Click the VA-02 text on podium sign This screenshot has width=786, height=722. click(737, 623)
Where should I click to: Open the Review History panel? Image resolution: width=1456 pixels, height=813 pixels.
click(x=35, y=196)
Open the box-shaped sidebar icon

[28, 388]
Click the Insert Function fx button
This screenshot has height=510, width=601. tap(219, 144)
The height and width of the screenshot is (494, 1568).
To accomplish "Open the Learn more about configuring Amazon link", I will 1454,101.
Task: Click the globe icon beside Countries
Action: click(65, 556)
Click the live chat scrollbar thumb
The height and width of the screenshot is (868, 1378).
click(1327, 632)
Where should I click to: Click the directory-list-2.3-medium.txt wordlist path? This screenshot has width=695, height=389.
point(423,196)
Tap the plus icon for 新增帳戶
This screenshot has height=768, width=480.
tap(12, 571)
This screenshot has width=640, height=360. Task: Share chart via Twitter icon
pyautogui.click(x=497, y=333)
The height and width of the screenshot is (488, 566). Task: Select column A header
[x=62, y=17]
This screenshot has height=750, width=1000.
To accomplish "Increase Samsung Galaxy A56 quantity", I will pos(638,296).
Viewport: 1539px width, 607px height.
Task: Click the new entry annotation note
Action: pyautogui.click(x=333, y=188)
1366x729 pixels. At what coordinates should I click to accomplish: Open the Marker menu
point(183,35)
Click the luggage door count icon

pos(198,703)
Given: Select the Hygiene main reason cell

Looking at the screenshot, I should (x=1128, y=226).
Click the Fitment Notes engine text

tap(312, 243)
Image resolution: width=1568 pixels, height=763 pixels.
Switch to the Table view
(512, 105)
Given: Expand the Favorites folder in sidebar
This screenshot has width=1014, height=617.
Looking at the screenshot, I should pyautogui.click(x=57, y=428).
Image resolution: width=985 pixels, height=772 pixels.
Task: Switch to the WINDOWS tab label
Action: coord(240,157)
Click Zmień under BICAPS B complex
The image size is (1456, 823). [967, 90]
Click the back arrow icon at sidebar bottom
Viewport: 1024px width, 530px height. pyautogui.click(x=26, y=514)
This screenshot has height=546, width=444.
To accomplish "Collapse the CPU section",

****************

Task item >> Produce an exact repeat of the lines from the one containing "This screenshot has width=1014, height=617." through the last line of the data, and nothing more.

Solution to this task >>
This screenshot has width=1014, height=617.
Looking at the screenshot, I should pyautogui.click(x=57, y=428).
Image resolution: width=985 pixels, height=772 pixels.
Task: Switch to the WINDOWS tab label
Action: coord(240,157)
Click Zmień under BICAPS B complex
The image size is (1456, 823). [967, 90]
Click the back arrow icon at sidebar bottom
Viewport: 1024px width, 530px height. pyautogui.click(x=26, y=514)
This screenshot has height=546, width=444.
To accomplish "Collapse the CPU section",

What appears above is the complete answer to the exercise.